Yes, the solid citizens of the symbolic order or language and laws have become sterile. But Blood, she says, wouldn’t fit in there. Trouble in paradise. Blood, badly wounded defending Vic, who had refused to leave Quilla to a rover pack, waits at the portal as Vic descends like Orpheus in search of Quilla. They want Vic’s sperm, because being underground has made their men sterile, but it’s not going to be the orgiastic event Vic imagines – they strap him down and connect his member to an electro-ejaculation machine, just as modern agriculture does to prize-winning bulls and rams. Such a device is normally inserted into the rectum and positioned against the prostate, and an electric charge causes involuntary ejaculation. To the townsfolk, Vic is an animal to be milked of sperm and then killed when they are done with him.

The film is available on YouTube (at the time of writing) so I won’t give too many spoilers. It’s well acted, the dog is delightful, the plot is pretty faithful to the novella of the same name, which came from the brilliant mind of Harlan Ellison.

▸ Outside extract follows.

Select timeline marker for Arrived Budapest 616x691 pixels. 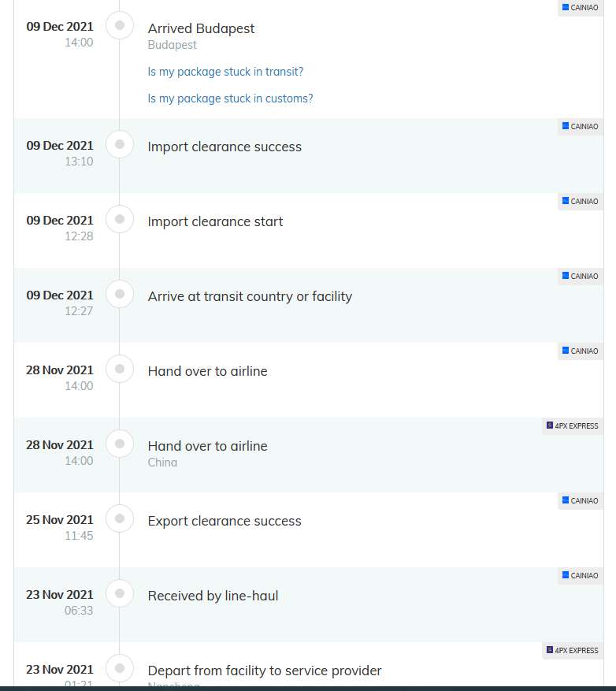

Ellison published the story is a collection called The Beast That Shouted Love At The Heart Of The World, in the introduction to which he objected to the term “new wave science fiction”, and cast bitter scorn on the “clots” who called his work “sci-fi”. Ellison was known for his brilliant writing but also his outspoken, combative personality; the Los Angeles Times described him as “the 20th-century Lewis Carroll” while Robert Bloch, author of Psycho, called him “the only living organism I know whose natural habitat is hot water”. The story’s concept remains original and the narrative sparkling, even half a century after the book and film were made.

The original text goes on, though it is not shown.